ANALYSIS OF ALLERGENS FROM BLACK TIGER SHRIMP (Penaeus monodon) BY COMBINING TWO-DIMENSIONAL GEL ELECTROPHORESIS WITH RS-ATL8 REPORTER CELL LINE

Abstract

Food allergy is an immediate hypersensitivity reaction. Specific IgE is generated against allergens, and binds to the specific IgE receptor on the surface of basophils and mast cells. Allergen binding induces IgE cross-linking that triggers these cells to release chemical mediators such as histamine, prostaglandins and leukotrienes. Symptoms of allergic reactions vary from mild irritation to anaphylaxis and life-threatening. Black tiger shrimp (Penaeus monodon) is an important aquaculture species in Asia and is the common cause of food allergy in Thailand. One of the important problems in management of shellfish allergy is the lack of accurate diagnostic assay because the biological and immunological properties of allergens in the black tiger shrimps have not been well characterized. This study aims to investigate the reactive pattern of serum IgE from shrimp allergic patients to raw and cooked protein extract from black tiger shrimps and to identify shrimp allergens that can trigger IgE crosslinking by combining two-dimensional gel electrophoresis (2-DE) and RS-ATL8 reporter cell line. ELISA using sera from 24 shrimp allergic subjects, indicated that there were significant differences in reactivity to the raw and cooked shrimp extracts (P= 0.0093). Allergic serum IgE reacted stronger to raw shrimp extract than cooked shrimp extract. Consistent with these results, in SDS-PAGE, raw shrimp extract contained more protein bands than in the cooked extract. Western blot demonstrated that there was the major IgE reactivity area at 32-39 kDa in both raw and cooked shrimp extract.
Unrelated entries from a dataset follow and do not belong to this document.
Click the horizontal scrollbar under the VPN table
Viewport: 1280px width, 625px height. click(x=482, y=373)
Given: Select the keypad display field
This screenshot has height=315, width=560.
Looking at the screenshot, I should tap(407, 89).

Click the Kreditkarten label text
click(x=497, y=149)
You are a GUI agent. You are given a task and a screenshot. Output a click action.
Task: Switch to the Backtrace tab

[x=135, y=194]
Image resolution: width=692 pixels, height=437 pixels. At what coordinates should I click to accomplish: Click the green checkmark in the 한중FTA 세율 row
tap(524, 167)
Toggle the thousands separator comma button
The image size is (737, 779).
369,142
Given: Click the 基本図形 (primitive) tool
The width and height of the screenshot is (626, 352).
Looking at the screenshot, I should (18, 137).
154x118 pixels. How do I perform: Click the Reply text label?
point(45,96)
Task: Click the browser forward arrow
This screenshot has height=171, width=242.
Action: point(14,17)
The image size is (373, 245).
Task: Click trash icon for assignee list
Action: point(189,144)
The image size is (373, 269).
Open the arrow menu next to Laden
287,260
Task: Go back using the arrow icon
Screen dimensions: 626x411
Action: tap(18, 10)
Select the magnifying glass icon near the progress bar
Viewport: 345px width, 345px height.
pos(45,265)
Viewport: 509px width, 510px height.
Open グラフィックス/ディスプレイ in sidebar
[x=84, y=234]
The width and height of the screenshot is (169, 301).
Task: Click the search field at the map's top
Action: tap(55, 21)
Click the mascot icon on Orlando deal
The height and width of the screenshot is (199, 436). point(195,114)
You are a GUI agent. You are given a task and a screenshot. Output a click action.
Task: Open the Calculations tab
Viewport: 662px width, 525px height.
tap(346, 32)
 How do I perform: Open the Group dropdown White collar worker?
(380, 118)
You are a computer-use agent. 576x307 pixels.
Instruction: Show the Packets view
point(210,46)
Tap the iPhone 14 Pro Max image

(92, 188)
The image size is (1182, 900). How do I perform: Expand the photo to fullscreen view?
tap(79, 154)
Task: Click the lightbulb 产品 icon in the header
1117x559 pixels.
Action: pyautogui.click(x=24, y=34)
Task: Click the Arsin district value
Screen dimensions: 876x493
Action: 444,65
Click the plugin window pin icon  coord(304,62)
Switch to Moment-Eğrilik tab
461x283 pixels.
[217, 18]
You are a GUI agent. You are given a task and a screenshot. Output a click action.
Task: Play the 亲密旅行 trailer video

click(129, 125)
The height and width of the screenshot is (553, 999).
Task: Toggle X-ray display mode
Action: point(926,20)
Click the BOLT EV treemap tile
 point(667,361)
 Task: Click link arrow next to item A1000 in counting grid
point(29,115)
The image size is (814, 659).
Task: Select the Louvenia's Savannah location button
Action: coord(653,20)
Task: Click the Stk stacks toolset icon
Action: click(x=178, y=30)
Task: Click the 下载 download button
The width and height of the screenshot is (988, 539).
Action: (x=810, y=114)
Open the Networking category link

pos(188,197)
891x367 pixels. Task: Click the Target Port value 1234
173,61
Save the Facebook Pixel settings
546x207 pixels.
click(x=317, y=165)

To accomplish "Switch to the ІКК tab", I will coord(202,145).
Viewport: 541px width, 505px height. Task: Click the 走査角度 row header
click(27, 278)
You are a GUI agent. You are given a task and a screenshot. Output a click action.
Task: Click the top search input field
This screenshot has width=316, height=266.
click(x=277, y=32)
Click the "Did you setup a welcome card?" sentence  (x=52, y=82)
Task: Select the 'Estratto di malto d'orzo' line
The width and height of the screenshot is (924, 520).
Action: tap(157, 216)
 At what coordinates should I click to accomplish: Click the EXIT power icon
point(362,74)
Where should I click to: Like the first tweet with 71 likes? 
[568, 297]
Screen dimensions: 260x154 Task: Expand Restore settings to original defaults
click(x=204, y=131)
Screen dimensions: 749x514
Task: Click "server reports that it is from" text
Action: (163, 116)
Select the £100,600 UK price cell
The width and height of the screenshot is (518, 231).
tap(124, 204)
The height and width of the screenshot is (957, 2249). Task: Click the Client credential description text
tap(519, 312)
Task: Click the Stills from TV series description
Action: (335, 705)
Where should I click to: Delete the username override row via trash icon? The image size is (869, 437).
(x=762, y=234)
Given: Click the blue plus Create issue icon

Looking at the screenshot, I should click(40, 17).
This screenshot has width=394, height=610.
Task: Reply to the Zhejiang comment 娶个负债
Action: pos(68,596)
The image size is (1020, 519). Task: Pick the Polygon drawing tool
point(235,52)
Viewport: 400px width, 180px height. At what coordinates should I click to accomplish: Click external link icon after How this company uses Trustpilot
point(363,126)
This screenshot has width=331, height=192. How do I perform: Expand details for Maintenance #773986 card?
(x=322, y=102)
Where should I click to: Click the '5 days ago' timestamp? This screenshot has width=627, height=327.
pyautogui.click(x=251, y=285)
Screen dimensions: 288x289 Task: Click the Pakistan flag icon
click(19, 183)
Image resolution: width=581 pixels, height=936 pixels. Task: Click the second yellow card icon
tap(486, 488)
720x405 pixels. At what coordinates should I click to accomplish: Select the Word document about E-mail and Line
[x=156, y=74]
Eighteen of 24 patients (75%) and all patients (100%) had specific IgE to proteins in the range of 32-39 kDa in cooked and raw shrimp, respectively. The minimum concentration of crude shrimp extract to induce IgE cross-linking as measured by RS-ATL8 cell line were 10 fg/ml and 100 fg/ml in raw and cooked shrimp extract, respectively. The ten spots excised from 2-DE did not induce IgE cross-linking in RS-ATL8 cell line. The eluted protein from one-dimensional gel electrophoresis at the 115 and 38 kDa bands from raw shrimp extract induced an IgE cross-linking and the proteins were analysed by mass spectrometry. Some novel proteins were identified with the possibility of novel allergen. These results may be useful for shrimp allergy diagnostic test in the future.